The average national per capita mortality reduction for Hispanics as a group in the study is only 0.5 to 0.7 times the reduction for other Americans, mostly because Hispanics tend to live in areas with below-average PM2.5 from power plants (the emissions source type considered in this study), though their exposure to other PM2.5 sources is substantial. Our estimate of the per capita mortality risk reduction for Americans in the lowest income quintile is not significantly different from the reduction for the entire population. However, the estimate is based on using the same estimated exposure-response function across all income quintiles, since we could not find an estimate of how much more sensitive to PM2.5 Americans in the lowest income quintile are compared with other Americans.

The costs of the policies differ greatly. Counting deaths from both PM2.5 and ozone, the increased cost of supplying electricity per avoided death in the United States is $12 million for the best-performing within-DAC policy, $2.1 million for the Upwind Limits policy, and $0.6 million for the CO2 Pricing policy.

The CO2 Pricing policy also has a much higher ratio of estimated total health benefits and benefits from climate change mitigation relative to costs of policy implementation than the targeted measures. This is because it delivers significant co-benefits from local pollutant reductions in DAC and non-DAC areas. Also, unlike the policies targeted toward EO DACs, the CO2 Pricing policy does not create significant pollution hotspots.

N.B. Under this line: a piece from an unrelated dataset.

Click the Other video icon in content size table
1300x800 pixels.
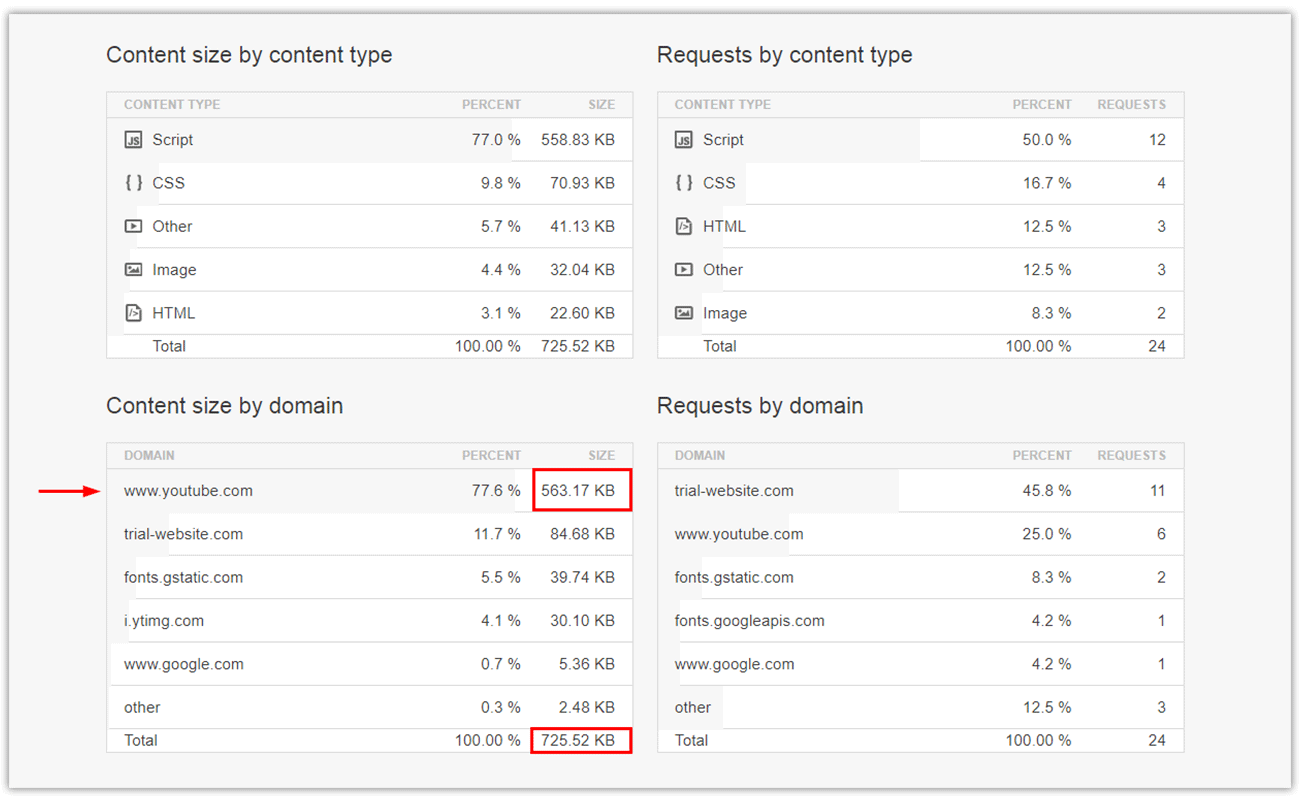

Extensions of the study could provide additional insights. One extension would be to investigate the potential advantages of combining broadly applied, cost-effective measures, such as emissions pricing, with targeted policies to further reduce local harms in EO DACs. That research also would shed further light on the pros and cons of policies restricting emissions from having more than a de minimis effect on any EO DAC, versus policies focused on power plants within DACs.